White House press secretary Jen Psaki went into spin mode Monday when confronted by a Fox News reporter about President Joe Biden’s apparent hypocrisy in enacting a travel ban on eight African countries.
Biden announced the travel ban — which went into effect Monday — last week at the same time the World Health Organization warned that a new COVID-19 variant, dubbed “Omicron,” could trigger new waves of COVID infections. But it was immediately pointed out that Biden sharply criticized former President Donald Trump after he enacted travel restrictions on China in January 2020.
What did Psaki say?
During Monday’s press briefing at the White House, Fox News correspondent Peter Doocy asked Psaki about Biden’s criticism of Trump’s actions and how, in light of Biden’s travel ban, the president is not guilty of hypocrisy.
Doocy asked, “Before Joe Biden was president, he said that COVID travel restrictions on foreign countries were ‘hysterical xenophobia’ and ‘fearmongering.’ So what changed?”
The question sent Psaki into total spin mode. In fact, Psaki actually claimed that Biden was not referring to Trump’s travel ban per se, but rather his rhetoric surrounding China, where the COVID pandemic originated. Psaki claimed Biden has not been critical of travel restrictions.
The president has not been critical of travel restrictions. We have put those in place ourselves. We put them in place ourselves in the spring. But no, he believes we should follow the advice of health and medical experts. That’s exactly what he did in putting in place these restrictions over the weekend.
Reporter Presses Psaki On Biden Calling Trump’s Travel Restrictions ‘Xenophobic’
But what really happened?
While campaigning in Iowa on Jan. 31, 2020, Biden slammed Trump for “hysterical xenophobia” and “fearmongering” on the same day Trump announced travel restrictions banning foreign nationals who had been in China from entering the U.S.
“We have, right now, a crisis with the coronavirus,” Biden said. “This is no time for Donald Trump’s record of hysteria and xenophobia — hysterical xenophobia — and fearmongering to lead the way instead of science.”
Contrary to Psaki’s claims, Reuters reported at the time that Biden was not referring to Trump’s tweets, but rather to Trump’s policies.
Biden said Trump had rolled back progress on global health oversight that occurred when he was vice president from 2009 to 2017. In particular, he cited “draconian cuts” the White House proposed to the budgets of “the very agencies that we need to fight this outbreak,” including the National Institutes of Health, the Centers for Disease Control and Prevention (CDC) and the United States Agency for International Development (USAID).
Even further contradicting Psaki is the fact that Trump only tweeted positively about China and the coronavirus in January 2020.

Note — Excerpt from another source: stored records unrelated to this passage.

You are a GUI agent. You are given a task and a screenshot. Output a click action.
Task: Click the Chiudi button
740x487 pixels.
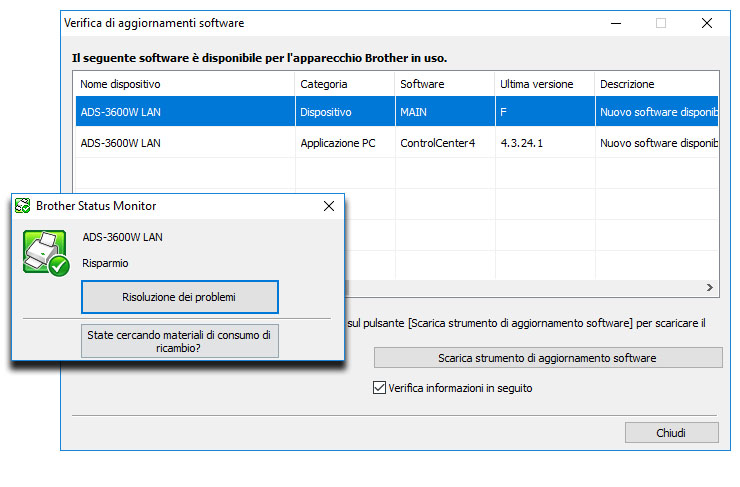[x=671, y=433]
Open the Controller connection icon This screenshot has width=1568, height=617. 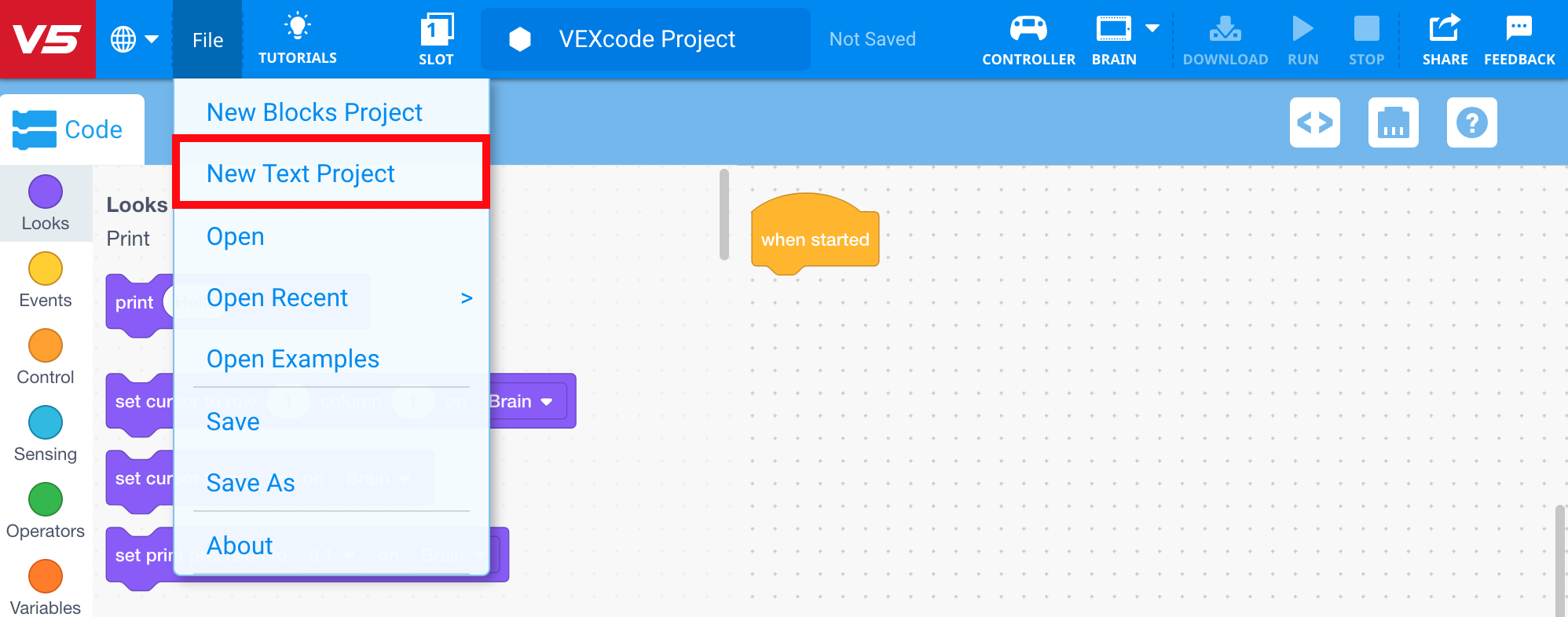pyautogui.click(x=1028, y=30)
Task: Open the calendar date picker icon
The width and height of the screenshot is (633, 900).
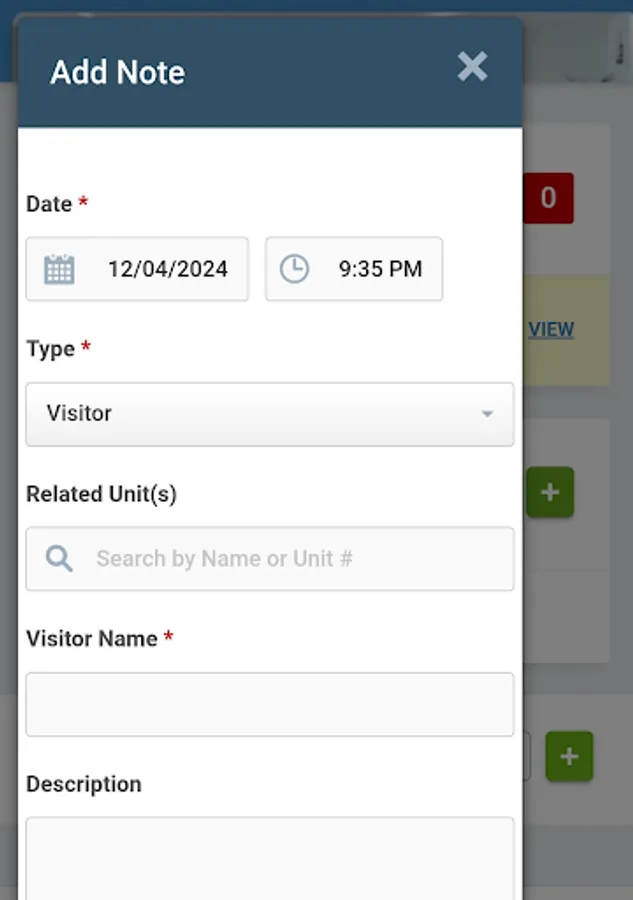Action: [x=58, y=269]
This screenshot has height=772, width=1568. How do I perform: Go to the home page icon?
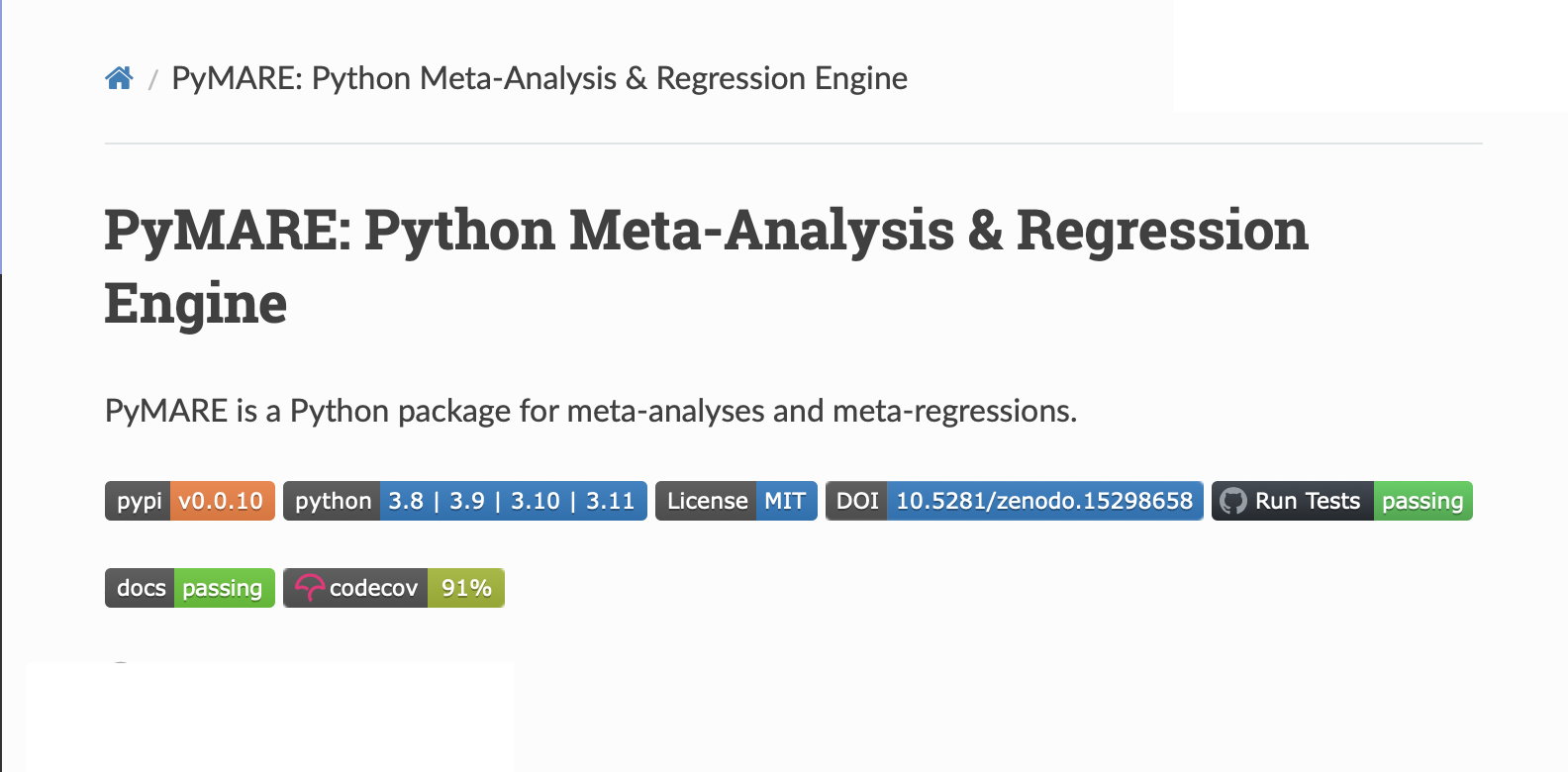click(119, 78)
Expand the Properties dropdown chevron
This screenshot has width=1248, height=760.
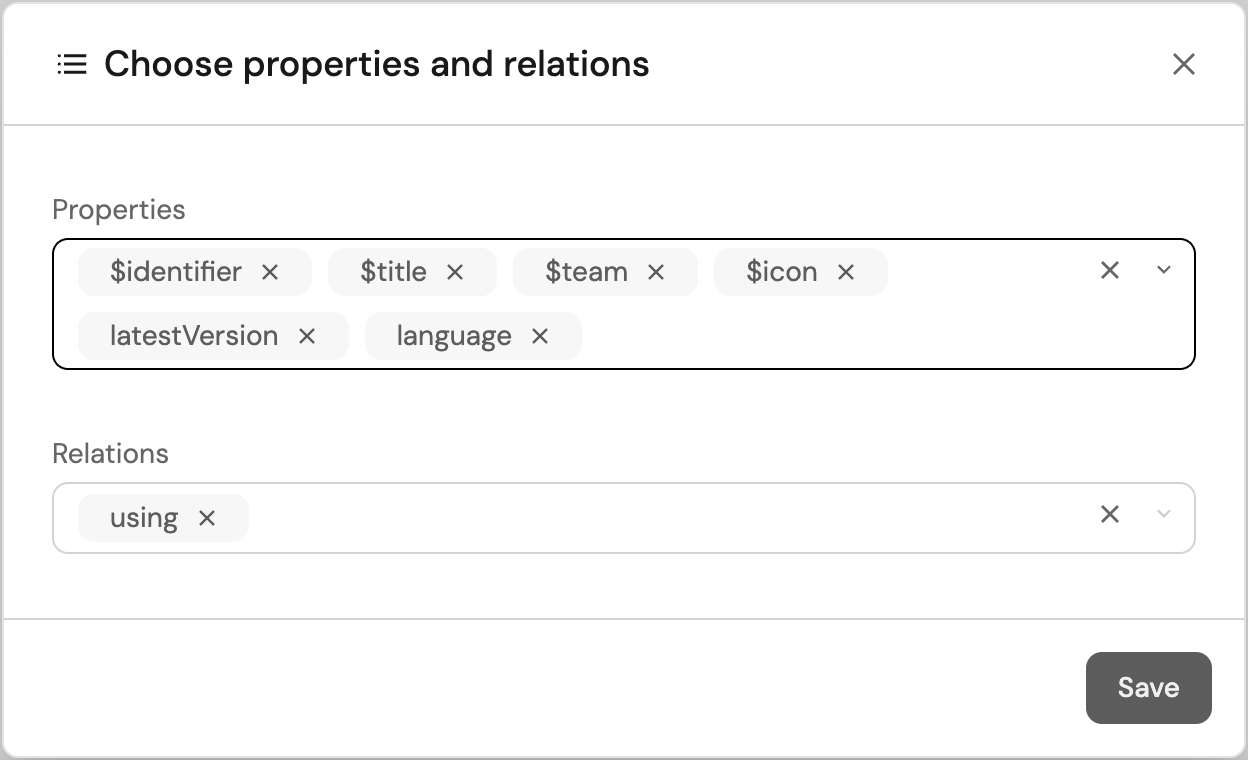coord(1163,270)
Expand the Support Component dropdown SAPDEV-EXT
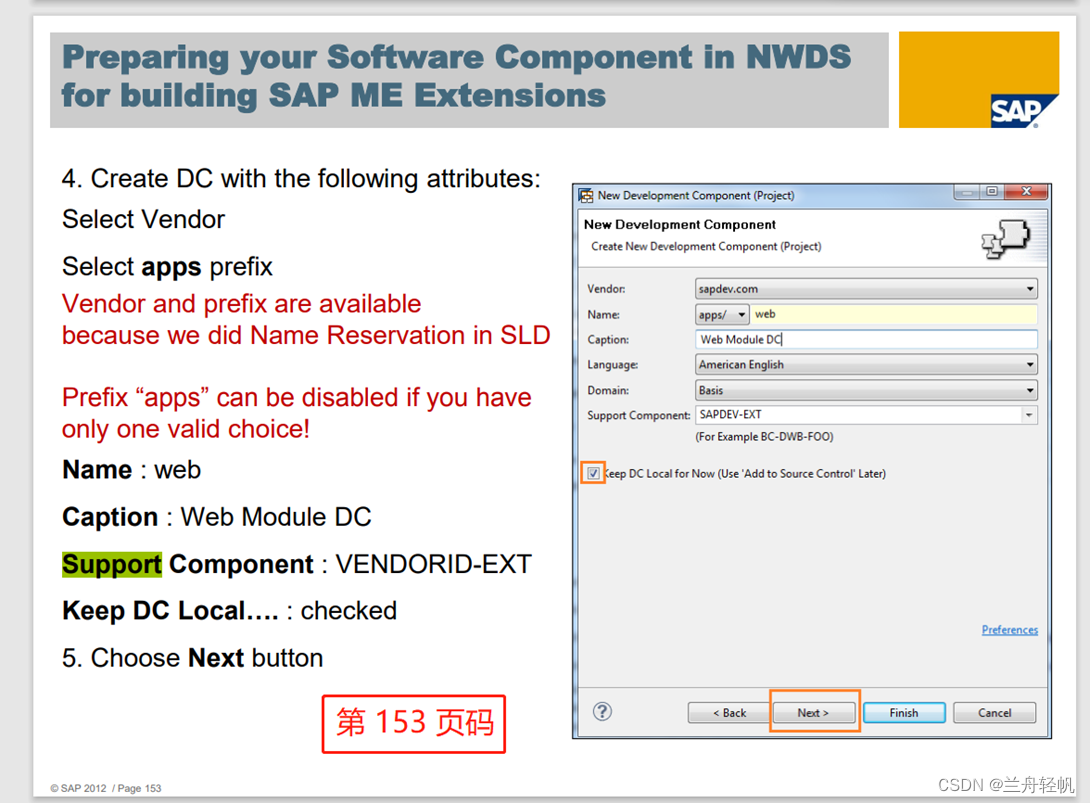This screenshot has height=803, width=1090. click(1027, 414)
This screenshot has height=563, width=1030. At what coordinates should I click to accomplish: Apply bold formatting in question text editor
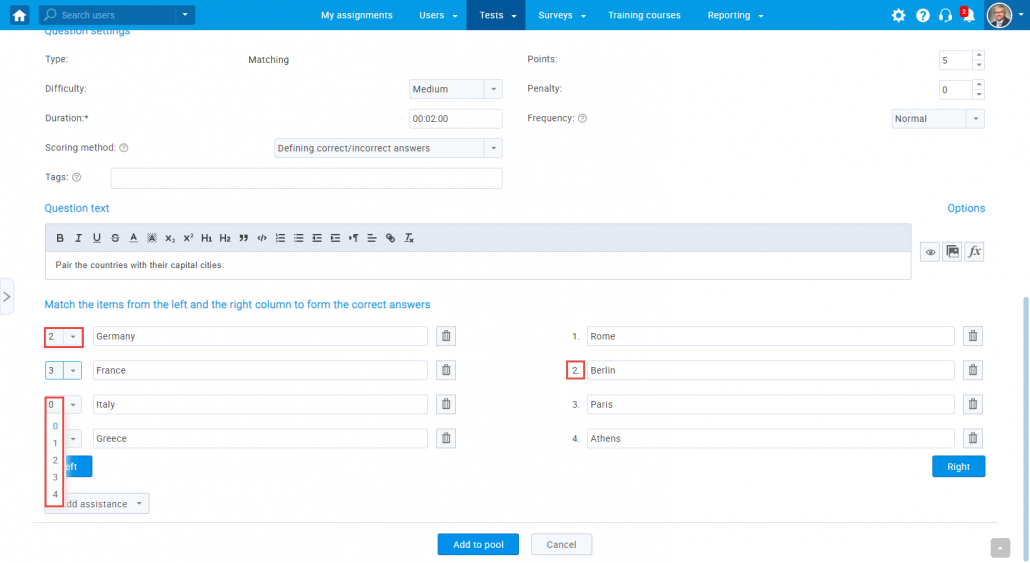coord(60,238)

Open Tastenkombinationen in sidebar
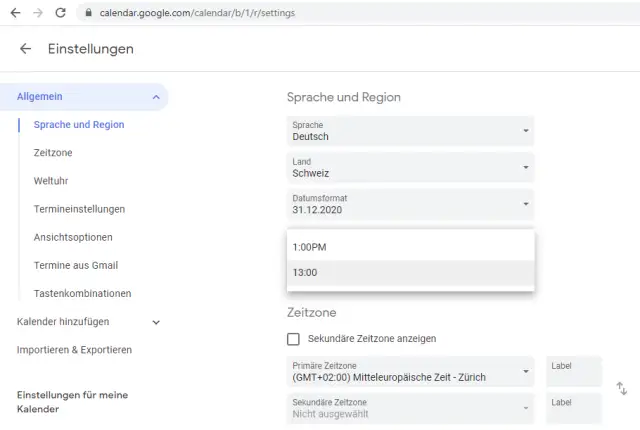pos(82,293)
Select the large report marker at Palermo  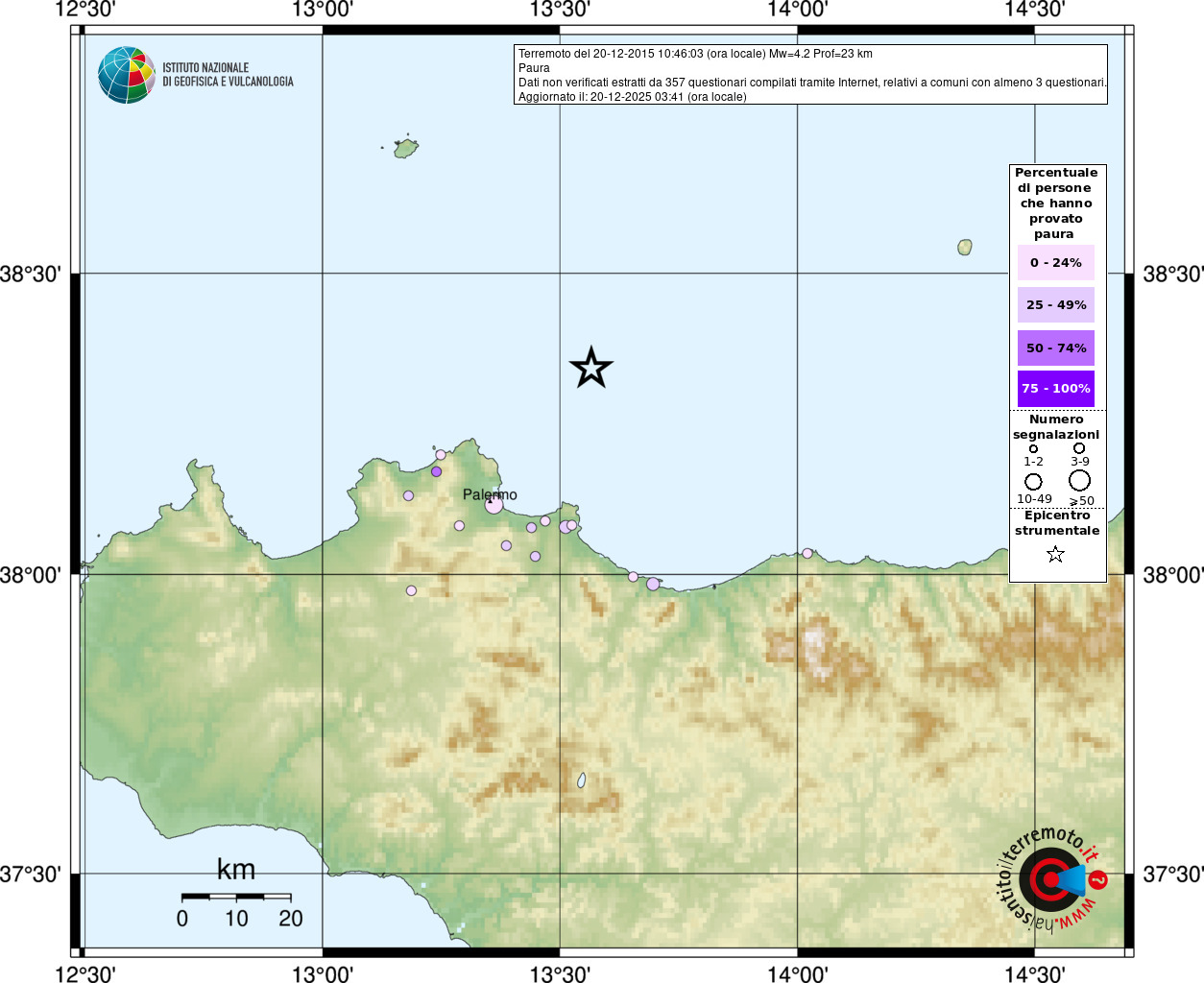coord(494,504)
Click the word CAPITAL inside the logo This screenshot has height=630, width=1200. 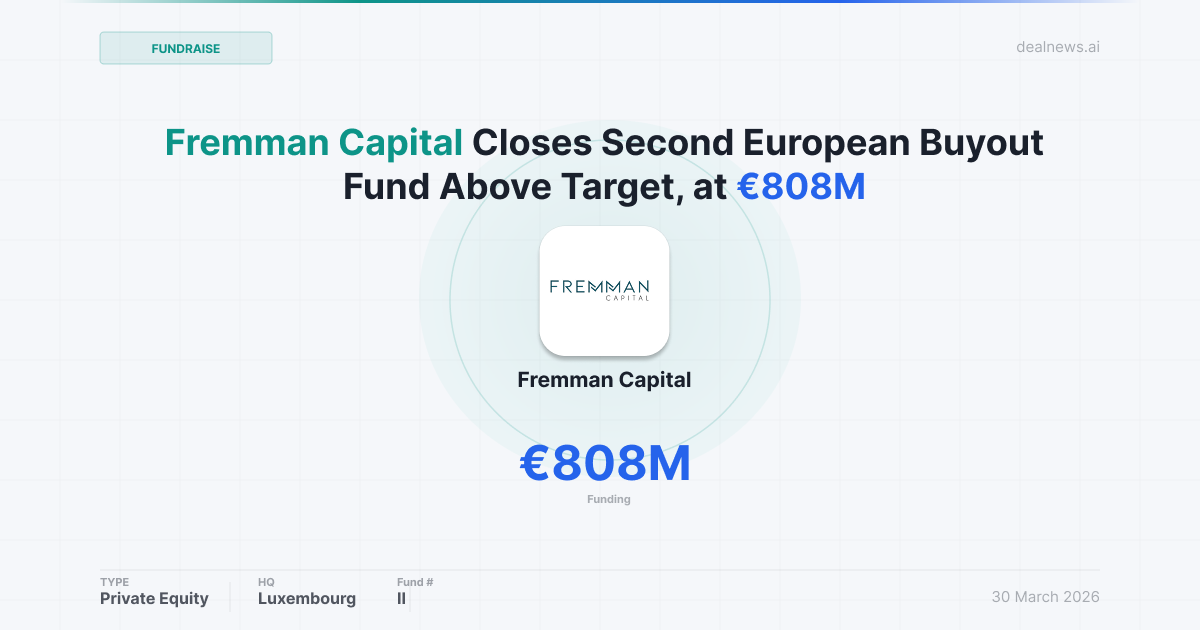[x=627, y=297]
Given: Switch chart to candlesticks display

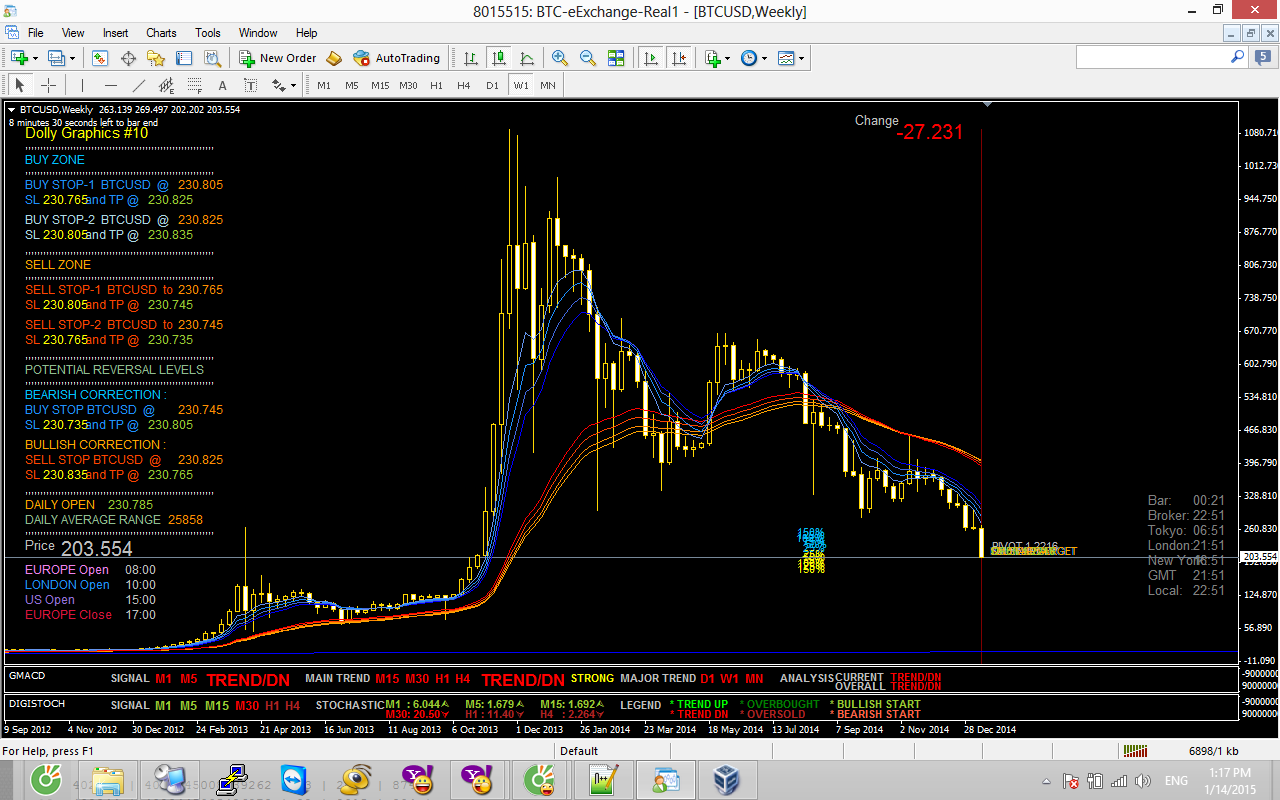Looking at the screenshot, I should pyautogui.click(x=499, y=58).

On Jan. 24, 2020, Trump tweeted: “China has been working very hard to contain the Coronavirus. The United States greatly appreciates their efforts and transparency. It will all work out well. In particular, on behalf of the American People, I want to thank President Xi!”
On Jan. 27, 2020, Trump tweeted: “We are in very close communication with China concerning the virus. Very few cases reported in USA, but strongly on watch. We have offered China and President Xi any help that is necessary. Our experts are extraordinary!”
In fact, a Washington Post article from June 2020 seems to indicate that Trump did not begin using “racially insensitive” terms to refer to COVID-19 — like “Chinese virus” or “kung flu” — until March 2020.
Meanwhile, the media engaged in a full-court press to criticize Trump for enacting the travel restrictions. For example, CNN published a story titled, “The US coronavirus travel ban could backfire. Here’s how,” while Politico ran a story with the same angle, “Coronavirus quarantine, travel ban could backfire, experts fear.”
The irony of the media’s narrative at the time is encapsulated in a Vox story published in late January 2020, which claimed travel bans don’t work. An editor’s note on that story, added in April 2021, reads, “This article, published in January 2020, does not reflect the emerging science around travel restrictions to prevent the spread of epidemics.”